In the NBER working paper “Dissecting Green Returns,” Lubos Pastor, Robert Stambaugh, and Lucian Taylor argue that excess returns on green assets during recent years are unlikely to predict expected excess returns. At least that’s what theory suggests:

… green assets have lower expected returns than brown, due to investors’ tastes for green assets, yet green assets can have higher realized returns while agents’ tastes shift unexpectedly in the green direction. … green tastes can shift in two ways. First, investors’ preference for green assets can increase, directly driving up green asset prices. Second, consumers’ demands for green products can strengthen—for example, due to environmental regulations—driving up green firms’ profits and thus their stock prices.

In the data

… green stocks significantly outperformed brown stocks in recent years. … green stocks would not have outperformed brown without strengthened climate concerns. …
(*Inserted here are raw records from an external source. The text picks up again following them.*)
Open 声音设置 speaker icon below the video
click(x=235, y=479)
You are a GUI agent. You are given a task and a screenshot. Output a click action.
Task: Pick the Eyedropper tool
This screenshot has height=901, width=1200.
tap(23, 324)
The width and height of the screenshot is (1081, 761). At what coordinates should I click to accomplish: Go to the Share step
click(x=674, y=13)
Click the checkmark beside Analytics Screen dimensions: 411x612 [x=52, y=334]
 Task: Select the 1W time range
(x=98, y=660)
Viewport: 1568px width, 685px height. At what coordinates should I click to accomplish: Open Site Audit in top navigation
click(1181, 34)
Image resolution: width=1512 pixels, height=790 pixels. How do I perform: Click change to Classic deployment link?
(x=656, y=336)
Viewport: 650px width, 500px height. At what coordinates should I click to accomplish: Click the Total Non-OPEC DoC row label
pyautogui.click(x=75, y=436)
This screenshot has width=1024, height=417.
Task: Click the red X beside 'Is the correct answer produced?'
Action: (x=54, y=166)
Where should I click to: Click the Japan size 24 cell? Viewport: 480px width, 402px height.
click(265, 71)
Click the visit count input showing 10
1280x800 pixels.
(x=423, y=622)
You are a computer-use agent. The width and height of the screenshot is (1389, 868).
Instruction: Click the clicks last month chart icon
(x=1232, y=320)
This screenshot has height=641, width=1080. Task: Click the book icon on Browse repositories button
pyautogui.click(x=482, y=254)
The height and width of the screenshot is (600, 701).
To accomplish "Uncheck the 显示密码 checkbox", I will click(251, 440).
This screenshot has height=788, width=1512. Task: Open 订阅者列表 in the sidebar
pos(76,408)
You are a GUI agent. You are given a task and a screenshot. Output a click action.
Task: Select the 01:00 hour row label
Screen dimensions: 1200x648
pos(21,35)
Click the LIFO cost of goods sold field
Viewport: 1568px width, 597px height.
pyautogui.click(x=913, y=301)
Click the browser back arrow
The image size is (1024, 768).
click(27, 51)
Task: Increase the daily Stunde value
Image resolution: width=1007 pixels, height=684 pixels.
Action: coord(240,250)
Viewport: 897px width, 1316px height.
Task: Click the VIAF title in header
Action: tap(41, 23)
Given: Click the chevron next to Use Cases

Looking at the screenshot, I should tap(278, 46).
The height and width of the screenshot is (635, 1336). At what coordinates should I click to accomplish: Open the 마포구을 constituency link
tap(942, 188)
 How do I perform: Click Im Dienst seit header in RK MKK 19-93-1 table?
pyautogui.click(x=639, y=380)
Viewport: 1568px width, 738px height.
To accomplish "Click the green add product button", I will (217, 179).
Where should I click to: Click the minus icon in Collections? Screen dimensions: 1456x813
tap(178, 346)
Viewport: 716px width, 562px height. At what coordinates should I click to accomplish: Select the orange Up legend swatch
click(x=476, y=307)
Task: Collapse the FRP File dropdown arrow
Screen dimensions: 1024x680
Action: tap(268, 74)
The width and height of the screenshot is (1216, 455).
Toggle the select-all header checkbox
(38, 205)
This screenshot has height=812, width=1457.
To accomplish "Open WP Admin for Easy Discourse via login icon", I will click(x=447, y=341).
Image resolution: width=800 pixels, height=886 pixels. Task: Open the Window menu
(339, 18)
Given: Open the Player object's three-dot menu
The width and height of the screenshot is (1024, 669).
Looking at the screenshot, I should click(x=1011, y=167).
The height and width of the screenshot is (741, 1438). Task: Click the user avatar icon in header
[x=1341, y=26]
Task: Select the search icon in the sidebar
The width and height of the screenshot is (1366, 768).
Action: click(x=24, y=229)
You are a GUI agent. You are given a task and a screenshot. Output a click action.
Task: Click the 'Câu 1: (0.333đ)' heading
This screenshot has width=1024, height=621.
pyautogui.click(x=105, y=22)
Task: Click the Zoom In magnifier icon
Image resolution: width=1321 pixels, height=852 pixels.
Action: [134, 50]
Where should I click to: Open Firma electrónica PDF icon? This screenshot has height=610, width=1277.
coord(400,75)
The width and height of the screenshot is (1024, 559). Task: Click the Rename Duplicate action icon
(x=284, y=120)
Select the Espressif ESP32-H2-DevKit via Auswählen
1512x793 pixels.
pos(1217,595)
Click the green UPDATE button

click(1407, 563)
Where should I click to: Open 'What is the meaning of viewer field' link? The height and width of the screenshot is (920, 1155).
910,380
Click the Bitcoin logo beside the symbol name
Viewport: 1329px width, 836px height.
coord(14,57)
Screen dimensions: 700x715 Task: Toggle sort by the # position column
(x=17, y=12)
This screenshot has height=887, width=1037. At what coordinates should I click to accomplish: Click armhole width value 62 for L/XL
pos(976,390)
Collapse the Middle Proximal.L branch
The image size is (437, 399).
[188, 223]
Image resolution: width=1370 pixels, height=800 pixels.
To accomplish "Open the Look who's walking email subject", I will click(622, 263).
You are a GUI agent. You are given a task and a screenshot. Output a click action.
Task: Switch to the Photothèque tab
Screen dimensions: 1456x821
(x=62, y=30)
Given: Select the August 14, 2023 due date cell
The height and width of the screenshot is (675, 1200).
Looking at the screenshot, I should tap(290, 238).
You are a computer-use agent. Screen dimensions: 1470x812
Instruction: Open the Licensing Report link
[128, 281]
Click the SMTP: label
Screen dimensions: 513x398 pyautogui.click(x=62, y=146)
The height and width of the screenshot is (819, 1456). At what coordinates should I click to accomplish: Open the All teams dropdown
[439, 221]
The bulk of the positive relation between green stock returns and climate-concern shocks evidently occurs with multi-week lags.

Expected returns on stocks are hard to identify, in contrast with expected bond returns. That’s why the authors analyze bond prices and yields:

The inverse relation between a bond’s realized return and the change in its yield to maturity is well understood, and the yield provides direct information about expected return, especially for buy-and-hold investors.

The case of German “twin” bonds illustrates this inverse relation in the context of climate concerns. Since 2020, the German government has issued green bonds, along with virtually identical non-green twins. The green bonds trade at lower yields, indicating lower expected returns compared to non-green bonds. The yield spread between the green and non-green twins, known as the “greenium,” reflects investors’ willingness to accept a lower return in exchange for holding assets more aligned with their environmental values. Since issuance, the 10-year greenium experienced roughly a three-fold widening, presumably due to growing climate concerns. As a result, the green bond outperformed its non-green twin by a significant margin over the same period. However, this outperformance does not imply green outperformance going forward. Rather the opposite is clearly true, given the now wider greenium.